As data people, we need to work with files: we use files to save and load data, models, configurations, images, and other things. When possible, I prefer working with local files because it’s fast and straightforward. However, sometimes, the production code needs to work with data stored on S3. What do we do? Until recently, you would have to rewrite multiple parts of the code. But not anymore. I created a sshalosh
package that solves so many problems and spares a lot of code rewriting. Here’s how you work with it:
if work_with_s3:
s3_config = {
"s3": {
"defaultBucket": "bucket",
"accessKey": "ABCDEFGHIJKLMNOP",
"accessSecret": "/accessSecretThatOnlyYouKnow"
}
}
else:
s3_config = None
serializer = sshalosh.Serializer(s3_config)
# Done!
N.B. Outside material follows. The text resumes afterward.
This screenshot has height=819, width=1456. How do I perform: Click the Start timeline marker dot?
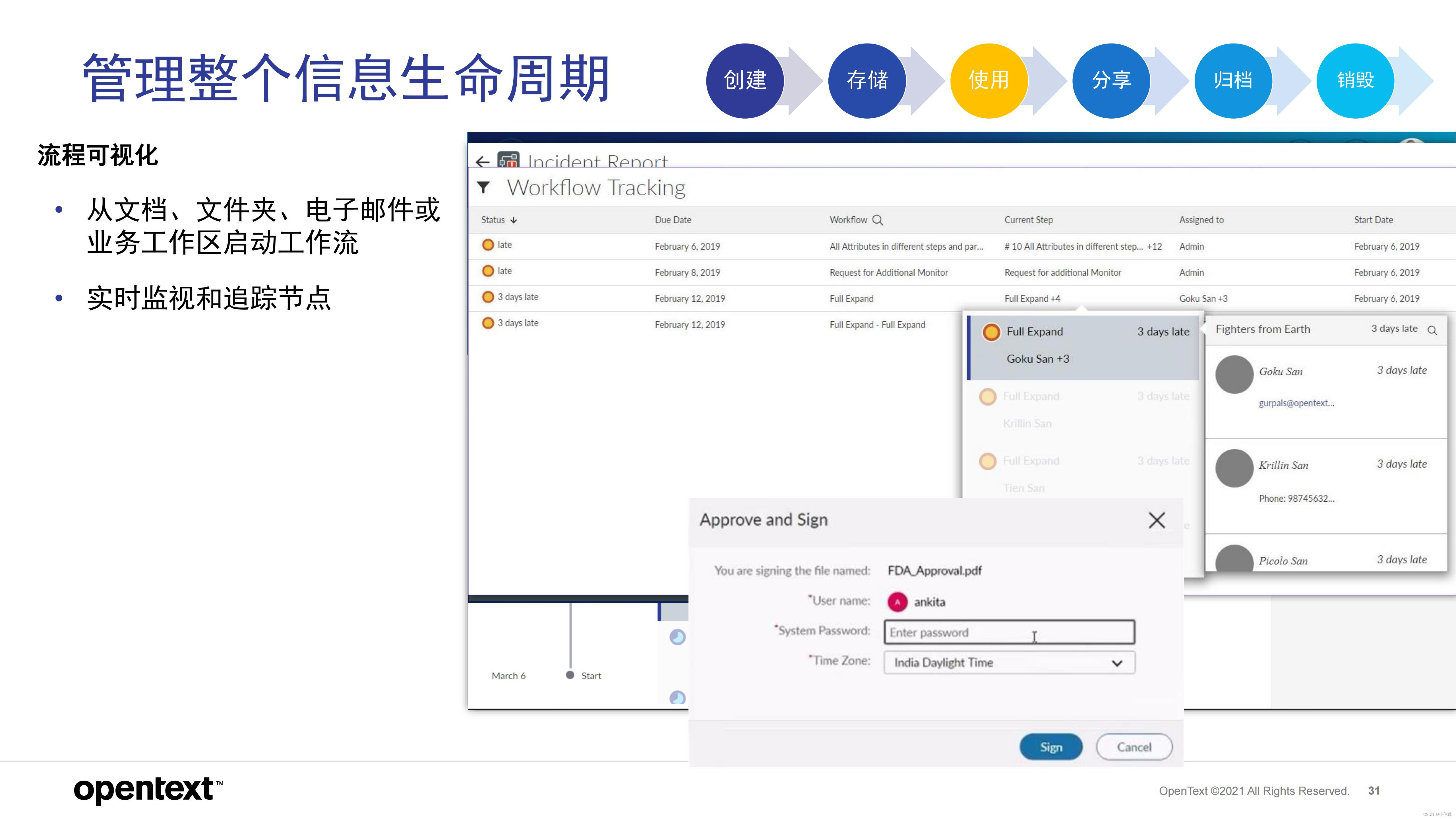click(570, 675)
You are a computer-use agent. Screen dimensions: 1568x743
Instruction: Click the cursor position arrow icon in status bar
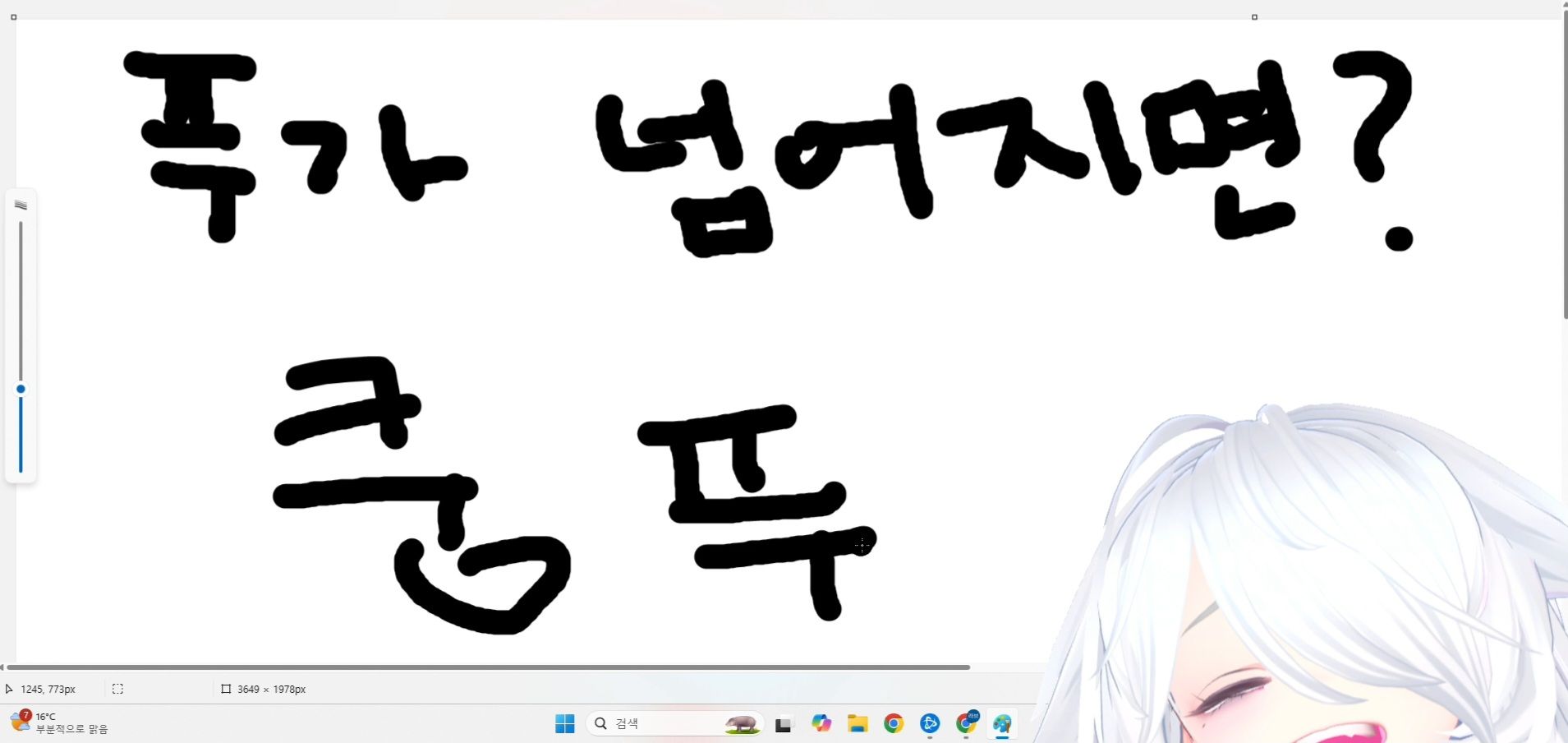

From now on, you only need to deal with the business logic, not the house-keeping
# Load data & model
data = serializer.load_json('data.json')
model = serializer.load_pickle('model.pkl')
# Update
data = update_with_new_examples()
model.fit(data)
# Save updated objects
serializer.dump_json(data, 'data.json')
serializer.dump_pickle(model, 'model.pkl')
As simple as that.
The package provides the following functions.
- path_exists
- rm
- rmtree
- ls
- load_pickle, dump_pickle
- load_json, dump_json
There is also a multipurpose open
function that can open a file in read, write or append mode, and returns a handler to it.
How to install? How to contribute?
The installation is very simple: pip install sshalosh-borisgorelik
and you’re done. The code lives on GitHub under http://github.com/bgbg/shalosh. You are welcome to contribute code, documentation, and bug reports.
The name is strange, isn’t it?
Well, naming is hard. In Hebrew, “shalosh” means “three”, so “sshalosh” means s3. Don’t overanalyze this. The GitHub repo doesn’t have the extra s
. My bad